User: Me too. That's a good goal.

Jabberwacky: You're a good goal! BURN!

gggmork said:

I think AI needs good senses like eyes before it can do much. And I think it might have to be embodied in the real world to be sophisticated. An overly simplified artificial polygon or whatever world would probably produce overly simplified intelligence. Like its easy for an AI to learn the bouncing behavior of a ball in the real world (if it has arms to manipulate a ball and see) because all the physics are already pre 'programmed' in. It can learn that water ripples and 'feels' wet and the texture of dirt etc. All this stuff would have to be programmed into a virtual world (and probably never approach anywhere near the complexity of the real 3 dimensional thing). The human brain is made of individual cells and molecules, stuff that's maybe way too complex to be simulated in code.

For evolving an AI.. not sure if evolution could be sped up much. Evolution is sort of a program that runs in the real world of atoms and takes millions of years to compute. There could potentially be an advantage that humans could help guide it though, as was mentioned I think. Evolution doesn't have a goal so doesn't even 'want' to produce intelligence, but just produce whatever happens to be best at replicating. The medium for earth's life evolution was all of earth's molecules, at least near its surface area.. probably can't really expect a tiny computer disc, or even a super computer to produce nearly the same results in terms of complexity. But I don't really know.

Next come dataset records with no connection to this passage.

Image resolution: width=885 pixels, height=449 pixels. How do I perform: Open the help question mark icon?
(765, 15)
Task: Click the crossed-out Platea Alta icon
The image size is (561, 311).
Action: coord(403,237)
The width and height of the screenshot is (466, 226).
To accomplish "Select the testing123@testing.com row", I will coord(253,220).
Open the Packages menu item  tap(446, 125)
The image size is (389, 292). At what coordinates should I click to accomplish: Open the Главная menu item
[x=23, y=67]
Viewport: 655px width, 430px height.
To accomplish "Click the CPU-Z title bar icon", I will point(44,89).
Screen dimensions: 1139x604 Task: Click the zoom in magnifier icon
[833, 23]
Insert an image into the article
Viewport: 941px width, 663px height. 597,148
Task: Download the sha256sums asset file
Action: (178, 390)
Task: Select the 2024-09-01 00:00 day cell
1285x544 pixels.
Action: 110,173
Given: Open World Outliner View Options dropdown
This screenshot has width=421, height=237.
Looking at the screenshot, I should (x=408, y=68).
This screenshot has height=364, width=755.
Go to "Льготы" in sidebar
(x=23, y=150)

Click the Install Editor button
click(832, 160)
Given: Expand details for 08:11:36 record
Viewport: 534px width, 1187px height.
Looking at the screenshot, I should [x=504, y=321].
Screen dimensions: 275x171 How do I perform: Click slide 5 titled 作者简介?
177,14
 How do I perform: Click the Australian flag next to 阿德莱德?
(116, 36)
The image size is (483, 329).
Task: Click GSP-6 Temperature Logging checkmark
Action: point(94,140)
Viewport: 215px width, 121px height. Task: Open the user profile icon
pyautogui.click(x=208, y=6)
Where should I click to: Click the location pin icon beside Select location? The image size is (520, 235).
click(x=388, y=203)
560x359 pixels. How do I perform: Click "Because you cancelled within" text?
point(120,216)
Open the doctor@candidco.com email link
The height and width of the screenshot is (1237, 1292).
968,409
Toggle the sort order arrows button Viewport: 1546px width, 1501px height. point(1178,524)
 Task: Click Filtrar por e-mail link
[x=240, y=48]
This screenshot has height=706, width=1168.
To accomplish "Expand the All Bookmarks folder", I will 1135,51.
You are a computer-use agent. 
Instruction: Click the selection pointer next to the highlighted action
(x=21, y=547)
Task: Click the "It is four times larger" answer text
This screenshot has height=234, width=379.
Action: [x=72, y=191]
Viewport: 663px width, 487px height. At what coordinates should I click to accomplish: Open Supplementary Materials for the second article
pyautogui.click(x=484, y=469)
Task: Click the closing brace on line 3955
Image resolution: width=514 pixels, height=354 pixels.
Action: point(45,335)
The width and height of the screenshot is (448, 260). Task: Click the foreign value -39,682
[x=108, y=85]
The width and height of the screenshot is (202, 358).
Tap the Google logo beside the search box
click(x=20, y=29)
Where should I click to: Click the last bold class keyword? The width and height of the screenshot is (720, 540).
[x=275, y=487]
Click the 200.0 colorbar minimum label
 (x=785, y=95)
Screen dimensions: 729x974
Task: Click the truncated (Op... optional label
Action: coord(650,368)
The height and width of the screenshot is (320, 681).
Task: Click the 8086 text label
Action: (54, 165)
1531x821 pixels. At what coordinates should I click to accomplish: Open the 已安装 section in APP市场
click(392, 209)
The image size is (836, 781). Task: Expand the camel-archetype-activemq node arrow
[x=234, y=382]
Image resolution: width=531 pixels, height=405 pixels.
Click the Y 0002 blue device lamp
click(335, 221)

Good observations of the practical problems in my theory. I was also thinking that a simple virtual world wouldn't suffice, but that it would have to be extremely complex so that the world would have a lot of information it could provide to anything "living" inside it, so that these entities could then become sophisticated. Instead of trying to replicate the physics of our universe, I believe we could exercise some imagination and invent some brand new sort of physics, perhaps without atomic particles and perhaps even without space-time as we experience it, so that our simulation would take less processing power. But, even in the best case scenario, a sufficiently-complex world would take one hell of a supercomputer to run on - something I was aware of when writing earlier. (For the record, my post was only 63% serious.) But, as you've taken the time to thoughtfully respond, I will then - now in full seriousness - form a new proposal. Let's scrap the AI-evolution and virtual world ideas (for now). As our world already has its physics "pre-programmed," we could take advantage of that! Instead of fudging around, manually trying to create object-recognition software like David Marr and his followers, we could take a fresh neural-network architecture (with as brain-like a topology as possible) running on a supercomputer, give it a little robot body with camera eyes and perhaps other inputs ( ie. senses, to supply the necessary external information), give it initial commands (ie. instincts - to kick start the learning process), and some sort of motivation (ie. to gain "karma," (as per "reinforcement learning" models), and see what it can learn! If it twitches around and drives into walls, that means it's working. Your first months were no more glamorous. This wouldn't give us a chatbot, but could give us a robot that could learn to navigate its environment, to pursue objects that give it its reward, etc., which would ultimately lend support to my broad theory: that AIs, and the people who design them, would be more successful if the focus was on creating "blank" machines, capable of learning in the way that we do, instead of on over-engineering AIs to do one single thing, which they will do badly or inflexibly, because they never had the chance to learn it properly.

gggmork said:


Thanks, I'll look at this. I guess that I should sometimes actually learn something about whatever I'm talking about. If I have to.